Friday, 12 April 2013

Video Games: real racism in a virtual world

A fascinating new study in the current issue of the New Review of Hypermedia and Multimedia uncovers blatant racism in video games.

I hadn’t thought of race in gaming, but considering video games’ widespread use and impact, it's an issue well worth addressing. And we should look at sexism in gaming, as well.

Researcher Kishonna L. Gray writes that in video-game culture, the default gamer is a white male. Those outside that privileged group are often marginalised, labelled ‘deviant’ and punished for their ‘deviance’. Women, ethnic minorities and people of colour are portrayed in a stereotypical manner, reinforcing notions of whiteness, blackness, racial hierarchies, masculinity and sexuality. 

As part of her research Gray observed, interacted with and interviewed African-American gamers playing Halo Reach®, Gears of War 2®, Call of Duty: Modern Warfare 2®, and Call of Duty: Black Ops® on Xbox Live over a period of eight months. She uncovered disturbing patterns of behaviour and a space racialised by the profiling of non-white or non-male gamers by their speech. In particular, she found that some gamers picked up on linguistic cues from others that suggested they might be black. The black gamer would then be confronted about his colour and provoked by the use of racist slurs. Other gamers would often join in with the insults. The episode would end with one of the gamers leaving or being kicked out of the game, or the offended gamer retaliating with his own volleys of profanity and racist language.

Most worryingly, such racism appears to be ‘normalised’ in the Xbox Live sessions she observed, with offended users rarely complaining. When Gray confronted the gamers who used racist language, they categorically denied being racist. They further defended themselves by claiming it was ‘just a game’, that the words they used were meaningless or that they would use the same offensive terms to refer to white people.
Gray observes that ‘the overt racism that used to permeate our society has been introduced in this virtual community.’ Although it is difficult to quantify, and may not be the norm across all of Xbox Live, the gamers of colour she interviewed were racially abused daily. They were also adamant that they did not experience similar treatment elsewhere.

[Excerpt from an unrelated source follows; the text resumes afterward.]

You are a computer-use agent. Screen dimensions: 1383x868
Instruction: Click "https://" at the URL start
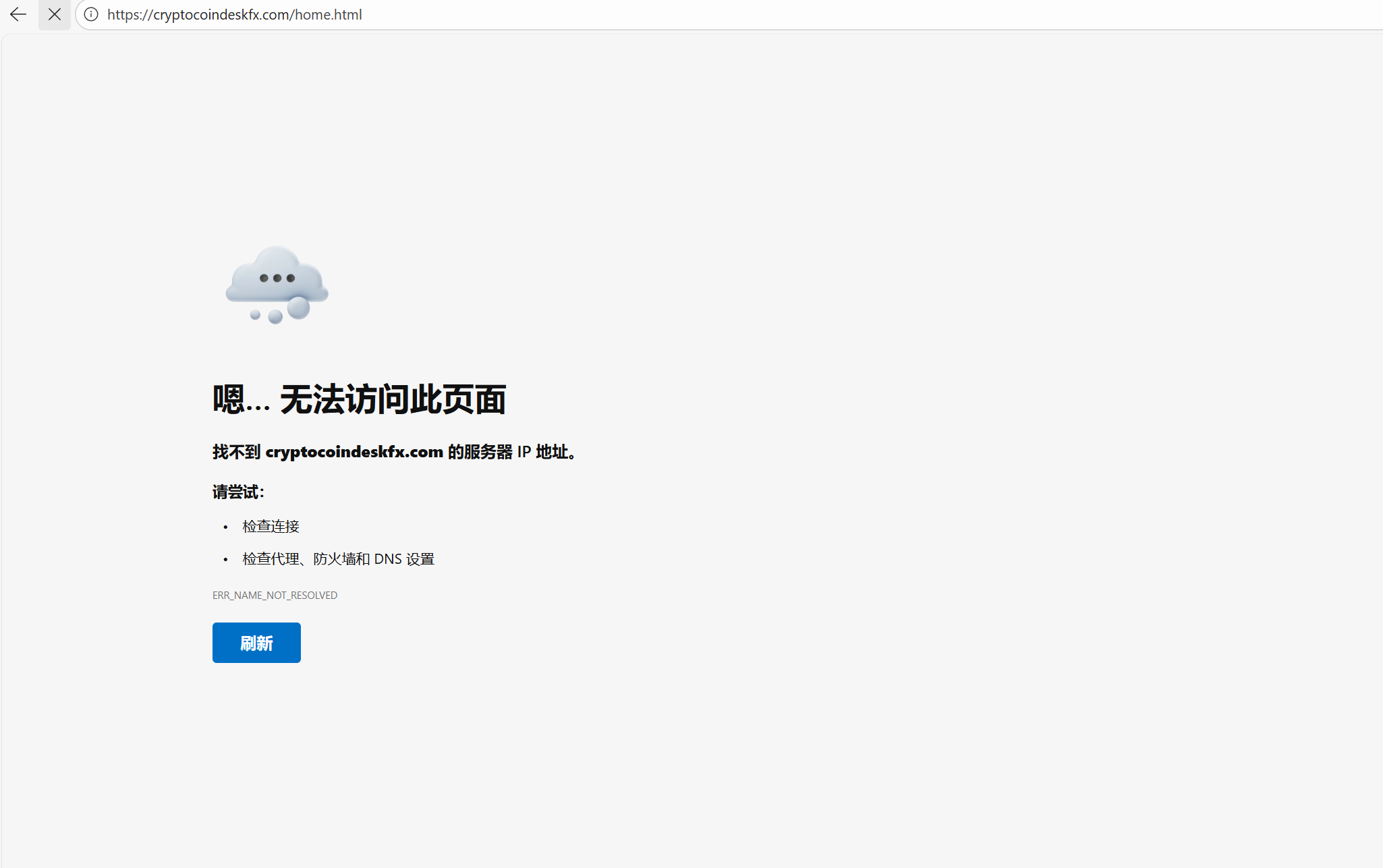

Gray concludes that much of this abuse occurs and is allowed to continue because of the mistaken belief that black people, women and minorities are not gamers (in fact, I recently read that 42% of gamers are women); the games themselves continue to be created by and for white males. Until gaming changes considerably, it would appear that only white males can leave their real-world identities behind when they enter the virtual world of Xbox Live.

Black and women game creators, we need you!  Where are you?